__SOURCE__
Dalton Brick & Tile Co. v. Huiet

Decision Date15 July 1960
Docket NumberNo. 2,No. 38393,38393,2
Citation102 Ga.App. 221,115 S.E.2d 748
PartiesDALTON BRICK & TILE COMPANY v. Ben T. HUIET, Commissioner, etc., et al
CourtGeorgia Court of Appeals

Syllabus by the Court.

1. The Employment Security Acts, being remedial in character, are to be given a liberal construction.

2. Where an employee is otherwise eligible for unemployment compensation benefits under the act, and it is contended that he is disqualified because of some proviso or exception therein contained, the burden is on the employer urging the disqualification to show by a preponderance of evidence that the applicant for compensation comes within the exception.

3. The findings of fact of the board of review are conclusive where supported by any evidence. There is sufficient evidence in this record to support its finding that, although a labor dispute was in existence at the time the employer initiated the work stoppage, the fact that the employer at the time had no orders for its manufactured product was of at least equal influence in its decision to close down, for which reason the employer failed to show by a preponderance of the evidence that the labor dispute was the efficient proximate cause of the unemployment. It follows that the applicants were entitled to the unemployment benefits awarded.

Hoyt Whaley and 28 other employees of Dalton Brick and Tile Company filed applications for benefits under the Georgia Employment Security Law (Code, Ann. § 54-601 et seq., Ga.L.1937, p. 806; 1937-38, Ex. Sess., p. 356 as amended). On December 23, 1958, the examiner entered a determination in favor of the applicants, which, however, was set aside, and on January 26, 1959, an amended determination was released finding them not eligible for compensation. On April 1, 1959, on appeal to the appeals referee, this latter order was affirmed. On September 4, 1959, the board of review to which the decision was appealed, and which board has authority to enter a de novo finding either upon the record as made or after hearing additional evidence, made its finding in favor of the applicants under the provisions of Code (Ann.) § 54-615. The employer then filed its petition in the Superior Court of Whitfield County seeking to have the decision reviewed, and from the judgment of affirmance of the judge of that court this appeal is brought, naming as defendants in error the applicants and Ben T. Huiet as Commissioner of Labor.

__STATED GOAL 1__
Please retype the court decision from "Dalton Brick & Tile Co." to "within the exception.".
__STATED GOAL 2__
List every date given in the court decision's paragraph that begins "Hoyt Whaley and 28 other employees".
__STATED GOAL 3__
According to the court decision, in which court did the employer file its petition seeking review of the board's decision?
The listing that follows has no connection to the court decision.

__RECORDED DATA__
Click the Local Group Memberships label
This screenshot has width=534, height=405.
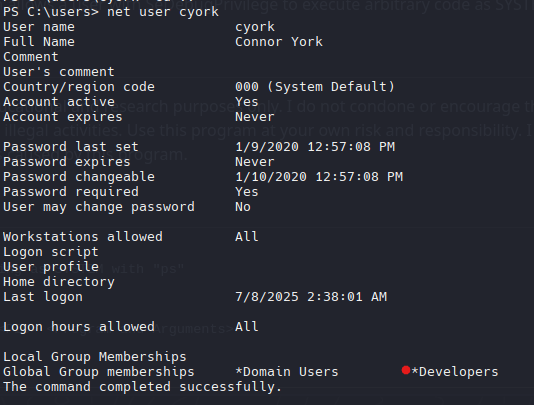pos(95,357)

__EXERCISE OUTPUT 1__
Dalton Brick & Tile Co. v. Huiet

Decision Date15 July 1960
Docket NumberNo. 2,No. 38393,38393,2
Citation102 Ga.App. 221,115 S.E.2d 748
PartiesDALTON BRICK & TILE COMPANY v. Ben T. HUIET, Commissioner, etc., et al
CourtGeorgia Court of Appeals

Syllabus by the Court.

1. The Employment Security Acts, being remedial in character, are to be given a liberal construction.

2. Where an employee is otherwise eligible for unemployment compensation benefits under the act, and it is contended that he is disqualified because of some proviso or exception therein contained, the burden is on the employer urging the disqualification to show by a preponderance of evidence that the applicant for compensation comes within the exception.

__EXERCISE OUTPUT 2__
December 23, 1958; January 26, 1959; April 1, 1959; September 4, 1959

__EXERCISE OUTPUT 3__
The Superior Court of Whitfield County.